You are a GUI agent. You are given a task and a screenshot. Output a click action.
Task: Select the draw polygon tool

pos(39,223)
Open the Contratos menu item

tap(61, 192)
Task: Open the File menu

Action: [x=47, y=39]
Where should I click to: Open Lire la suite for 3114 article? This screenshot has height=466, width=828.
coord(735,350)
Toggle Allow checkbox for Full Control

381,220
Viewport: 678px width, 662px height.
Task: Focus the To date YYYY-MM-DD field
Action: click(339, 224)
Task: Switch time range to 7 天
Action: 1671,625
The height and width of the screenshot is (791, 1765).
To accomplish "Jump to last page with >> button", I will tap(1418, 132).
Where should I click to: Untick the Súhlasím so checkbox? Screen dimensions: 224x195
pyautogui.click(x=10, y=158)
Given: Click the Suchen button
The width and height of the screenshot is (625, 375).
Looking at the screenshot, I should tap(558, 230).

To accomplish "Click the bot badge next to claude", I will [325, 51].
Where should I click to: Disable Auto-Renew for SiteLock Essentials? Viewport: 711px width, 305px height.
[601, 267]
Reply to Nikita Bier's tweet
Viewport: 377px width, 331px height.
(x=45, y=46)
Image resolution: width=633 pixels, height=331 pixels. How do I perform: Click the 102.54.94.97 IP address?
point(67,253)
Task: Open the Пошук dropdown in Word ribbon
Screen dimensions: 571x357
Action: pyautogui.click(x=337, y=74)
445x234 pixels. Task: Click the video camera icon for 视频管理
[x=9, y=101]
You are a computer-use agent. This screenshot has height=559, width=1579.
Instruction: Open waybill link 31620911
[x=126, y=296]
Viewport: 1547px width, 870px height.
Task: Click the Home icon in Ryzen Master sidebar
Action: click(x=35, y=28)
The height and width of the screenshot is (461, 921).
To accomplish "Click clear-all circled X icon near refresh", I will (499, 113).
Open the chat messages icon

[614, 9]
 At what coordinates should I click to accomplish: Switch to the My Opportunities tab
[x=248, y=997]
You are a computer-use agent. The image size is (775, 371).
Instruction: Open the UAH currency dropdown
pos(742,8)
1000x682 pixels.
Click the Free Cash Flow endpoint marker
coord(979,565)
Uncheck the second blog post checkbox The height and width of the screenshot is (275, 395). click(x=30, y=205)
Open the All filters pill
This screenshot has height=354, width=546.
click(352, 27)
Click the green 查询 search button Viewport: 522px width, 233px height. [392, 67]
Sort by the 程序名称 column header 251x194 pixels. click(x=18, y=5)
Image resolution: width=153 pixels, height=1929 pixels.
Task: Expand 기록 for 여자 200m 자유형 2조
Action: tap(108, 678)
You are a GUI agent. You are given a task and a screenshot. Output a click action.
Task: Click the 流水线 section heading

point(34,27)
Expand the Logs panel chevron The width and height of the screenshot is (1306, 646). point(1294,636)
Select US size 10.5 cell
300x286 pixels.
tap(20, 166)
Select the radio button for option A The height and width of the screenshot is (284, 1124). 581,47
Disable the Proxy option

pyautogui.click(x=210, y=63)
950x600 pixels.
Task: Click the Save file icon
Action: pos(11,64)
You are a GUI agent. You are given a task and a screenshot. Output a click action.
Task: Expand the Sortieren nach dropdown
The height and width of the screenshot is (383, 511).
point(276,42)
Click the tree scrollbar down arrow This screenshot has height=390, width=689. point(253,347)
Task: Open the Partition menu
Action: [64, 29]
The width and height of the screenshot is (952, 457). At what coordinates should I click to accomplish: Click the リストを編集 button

--------------------

**What you need to do:**
Extract the lines of the listing above, starting at the line containing "1000x682 pixels." and ending at the line containing "tap(20, 166)", and reproduce them unchanged.

**Solution:**
1000x682 pixels.
Click the Free Cash Flow endpoint marker
coord(979,565)
Uncheck the second blog post checkbox The height and width of the screenshot is (275, 395). click(x=30, y=205)
Open the All filters pill
This screenshot has height=354, width=546.
click(352, 27)
Click the green 查询 search button Viewport: 522px width, 233px height. [392, 67]
Sort by the 程序名称 column header 251x194 pixels. click(x=18, y=5)
Image resolution: width=153 pixels, height=1929 pixels.
Task: Expand 기록 for 여자 200m 자유형 2조
Action: tap(108, 678)
You are a GUI agent. You are given a task and a screenshot. Output a click action.
Task: Click the 流水线 section heading

point(34,27)
Expand the Logs panel chevron The width and height of the screenshot is (1306, 646). point(1294,636)
Select US size 10.5 cell
300x286 pixels.
tap(20, 166)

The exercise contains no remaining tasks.